“Study hard, find a good job and retire.”
Whether you’re eight or eighty, if you live in Singapore, you would have heard of this before. This is the formula for Singaporeans. Yes, it seems harmless (and useful, in fact), but could it be that this sentence has also indirectly made us unhappy?
It has been engrained in our mind since we were young that should we study hard and get a nice, general degree like business or engineering, our future is more or less certain. We’ll work in an MNC, get annual increments and finally, retire happily with our CPF funds. Having said that, we should not do anything else—just follow this formula. It has worked for others, so it will work for you.
Imagine a Singaporean as a person walking towards his destination with that formula. During the journey, there might be obstacles. What would he do? Seek advice from his parents, for in the formula, it says, “Don’t take unnecessary risks. Follow the authority’s advice.” What if his parents cannot solve the problem? His parents would seek advice from the Government. After all, all problems will be solved. Just don’t be silly and take any risk. Rule #1: Seek for certainty. Rule #2: Follow #1.

Exercise instructions.
- A) In the passage about Singapore's life formula, whose advice would the parents seek if they could not solve the problem?
- B) Resume the passage about Singapore's life formula, starting after its final sentence.
You can ignore the entries.

Entries supplied.
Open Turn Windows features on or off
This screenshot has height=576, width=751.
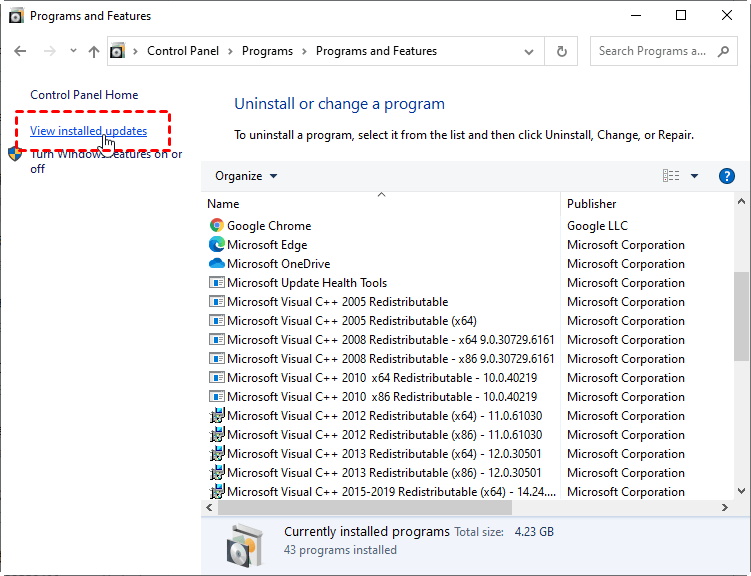pyautogui.click(x=106, y=161)
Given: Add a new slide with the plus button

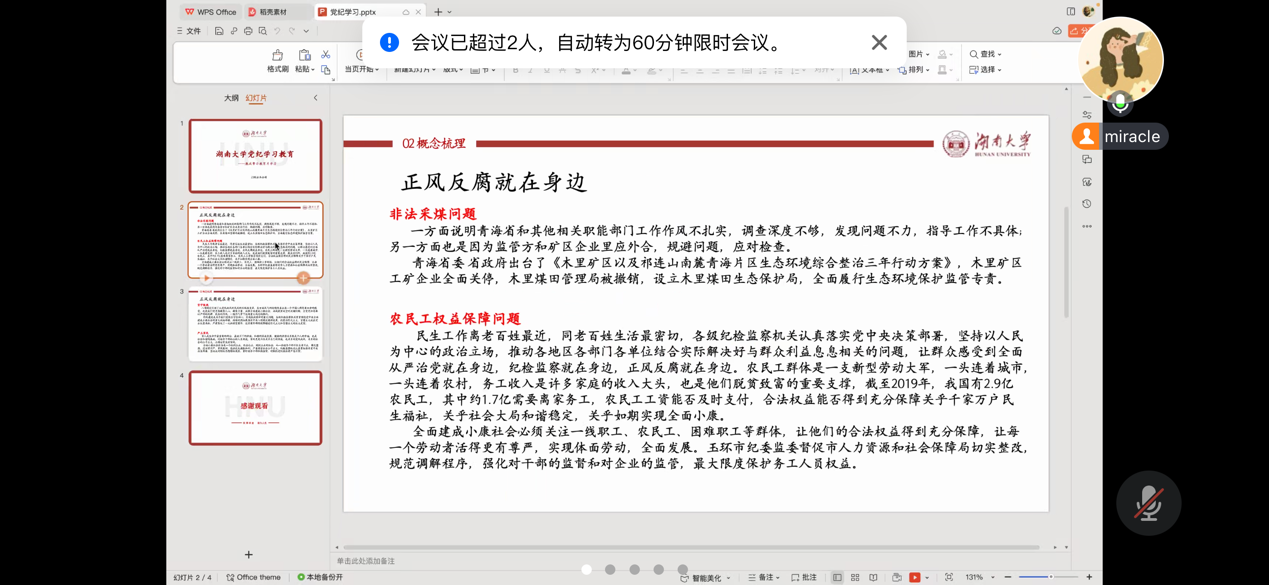Looking at the screenshot, I should coord(248,555).
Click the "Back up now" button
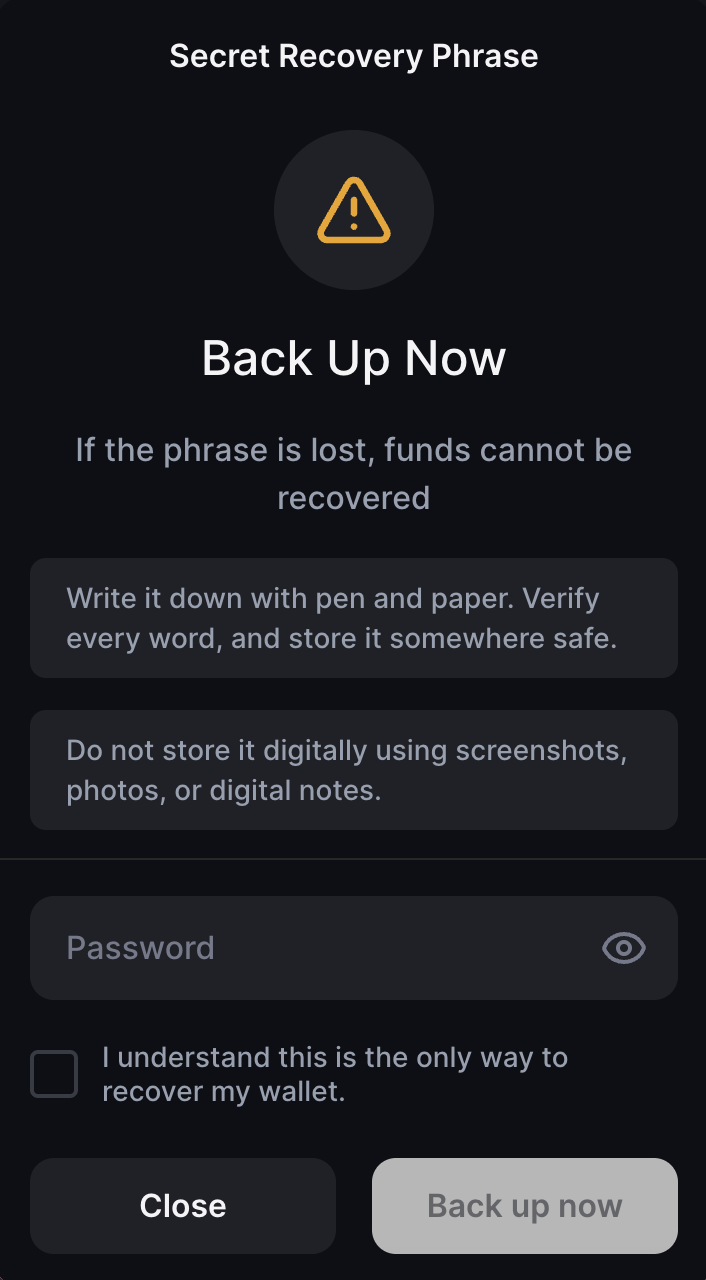 (x=525, y=1206)
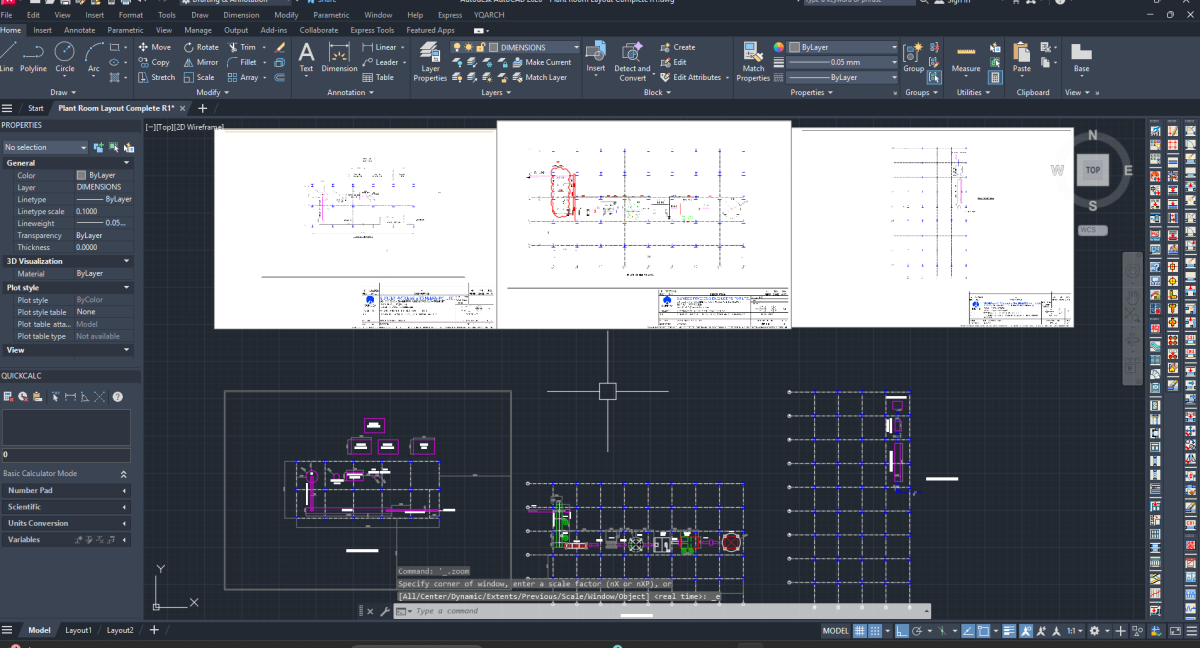Image resolution: width=1200 pixels, height=648 pixels.
Task: Click the Trim tool in Modify panel
Action: pyautogui.click(x=241, y=47)
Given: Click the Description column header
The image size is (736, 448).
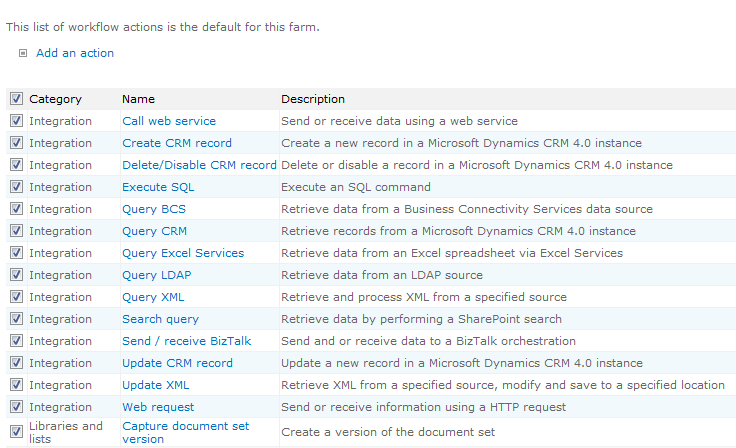Looking at the screenshot, I should 313,99.
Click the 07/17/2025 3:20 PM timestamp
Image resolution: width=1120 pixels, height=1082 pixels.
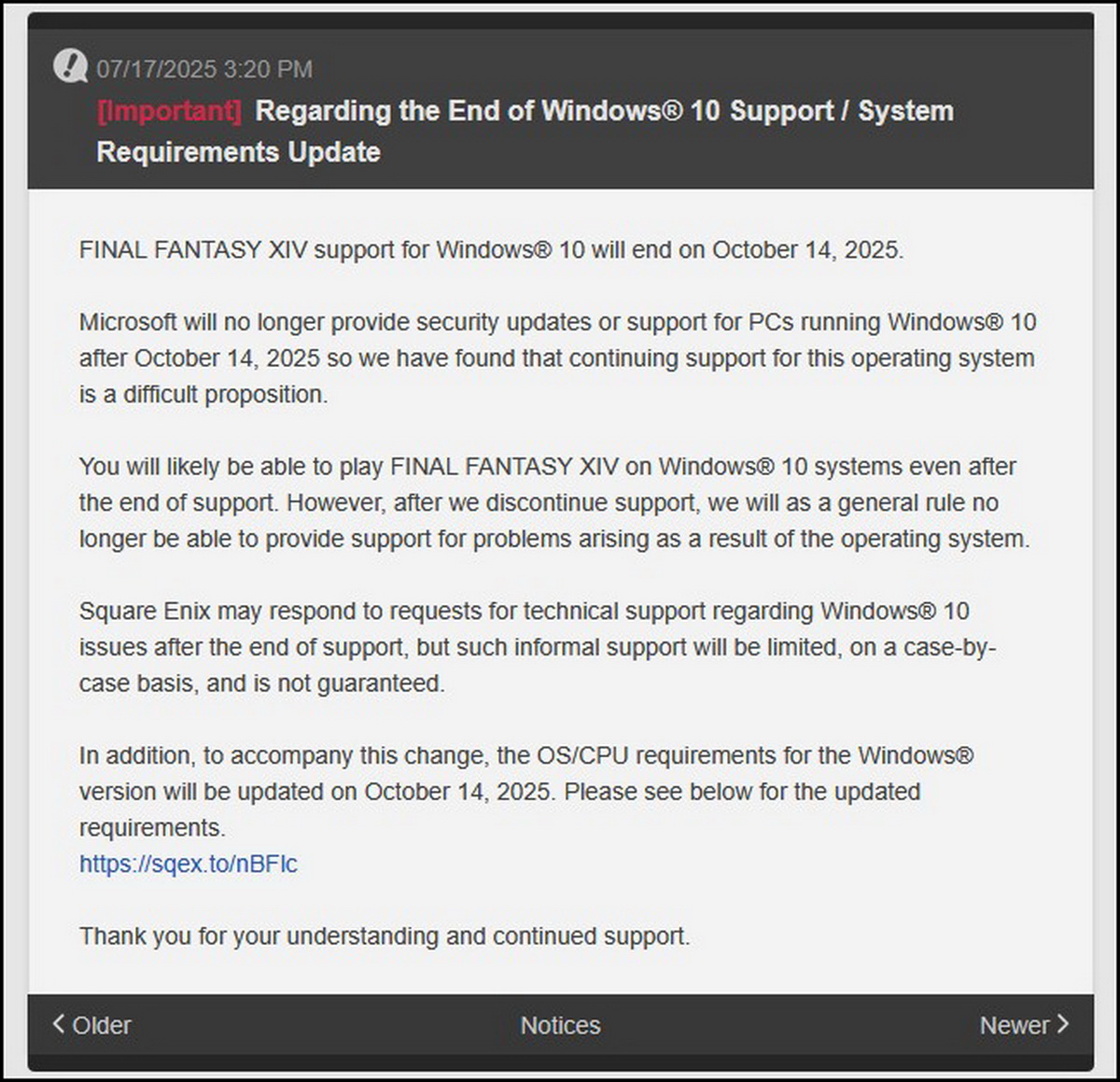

Response list.
- A) The Government's.

- B)
Do you see what has happened? If not, let me spell it out for you: Because so many of us follow this formula, Singaporeans has become robots. After all, robots are programmed with a certain formula (coding), right?
Have you seen a robot inventing something? Nope.
Have you seen a robot taking any risk? Nope.
Have you seen a robot enjoying itself? Nope.
In the US, there are many people who quit their full-time job to write full-time. While this leads to an influx of new and unskilled writers in the market, making it a competitive market, it shows one thing: They dare to take the risk. As I do my due diligence on that market, I realize most of them are just worried about one thing: health care (their policy is quite different—just that someone who is employed will have better benefits).
Here in Singapore? Try telling your friends you want to quit your job or school to start a business, and they’ll refer a psychiatrist to you.
What exactly has happened that made us so fearful of change? I’ve read a book—and it says that change is always necessary for growth. It’s hard to be voluntary, but if you don’t change voluntarily, it’s difficult to grow. In Singapore, we seem to undergo change only when we are forced to: from primary school to secondary school. Even these changes are part of our formula.
What do you think? That Singaporean DNA—do you have it, and do you intend to change it?